Personal information
- Full name: Shaquille Agard
- Date of birth: December 7, 1993 (age 32)
- Place of birth: Georgetown, Guyana
- Height: 6 ft 0 in (1.83 m)
- Position: Forward

Team information
- Current team: Serbian White Eagles
- Number: 20

Youth career
- Wexford SC
- North Scarborough SC

College career
- Years: Team / Apps / (Gls)
- 2013–2015: Centennial Colts / 14 / (5)
- 2016–2018: George Brown Huskies / 26 / (13)

Senior career*
- Years: Team / Apps / (Gls)
- 2014: Durham United
- 2015–2016: Fruta Conquerors / 7 / (5)
- 2016: Durham United / 12 / (3)
- 2018–2019: Caribbean Stars AC (indoor)
- 2018–2019: Mississauga MetroStars (indoor) / 11 / (6)
- 2019–2022: Master's FA / 29 / (9)
- 2022–: Serbian White Eagles

International career^{‡}
- 2014–2017: Guyana / 5 / (1)

= Shaquille Agard =

Guyanese footballer (born 1993)

Shaquille Agard (born December 7, 1993) is a Guyanese soccer player who plays as a forward for Canadian Soccer League club Serbian White Eagles FC.

==College career==
He began playing for the Centennial Colts.

In 2016, Agard began playing for the George Brown Huskies. In his first year, he scored nine goals to help them to a provincial bronze medal and also helped the Huskies win the OCAA indoor championship, being named indoor MVP as well as the George Brown Male Athlete of the Year. He was a three time Ontario Colleges Athletic Association all-star from 2016 to 2018.

==Club career==
In 2014, Agard played in League1 Ontario with Durham United FC.

In 2015, he began playing for the Guyanese club Fruta Conquerors FC in the GFF Elite League, where he scored five goals in seven games, before having to leave the club due to issues with his transfer.

In 2016, he returned to play for Durham, scoring three scores in 12 appearances.

In the 2018–19 season, he played indoor with the Mississauga MetroStars of the Major Arena Soccer League. Initially, he played indoor soccer in the Mississauga-based Arena Premier League with the Caribbean Stars AC.

In 2019, he played for Master's FA in League1 Ontario, scoring five goals in 11 games and was named a league Third Team All-Star. In 2021, he scored three goals in 9 league games, was named an East Division All-Star, and also appeared in a Canadian Championship match against professional side York United FC.

In March 2022, it was announced that he was joining the Serbian White Eagles of the Canadian Soccer League, however, he ultimately remained with Master's FA. He debuted for the Serbian White Eagles on June 18, 2022, in a 7–3 win over BGHC 1. He resumed playing with Serbia and helped the club win the regular season title.
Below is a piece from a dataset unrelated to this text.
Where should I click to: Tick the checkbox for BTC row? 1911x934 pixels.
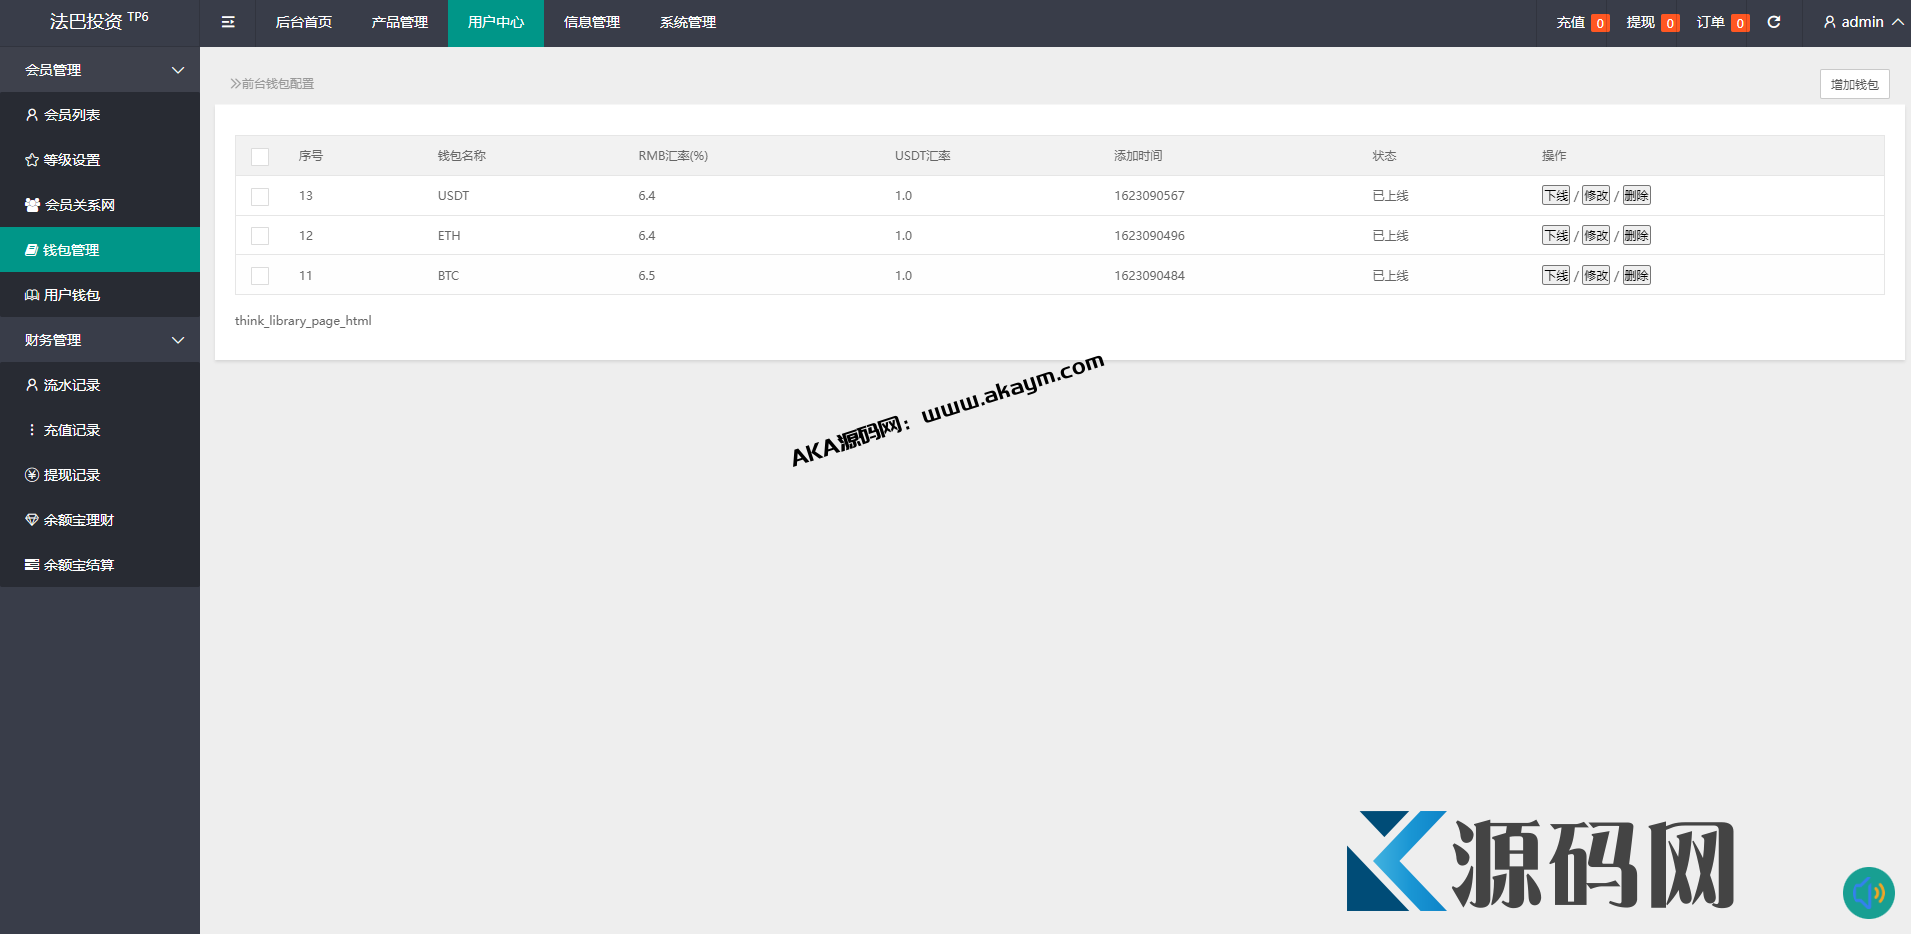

Agard played in the second round of the playoffs, where FC Continentals eliminated the Serbs from the tournament.

==International career==
In 2014, he made his debut for the Guyana national team at the 2014 Caribbean Cup qualification. He made five appearances between 2014 and 2017. He scored a goal on November 25, 2017, in a friendly against Indonesia.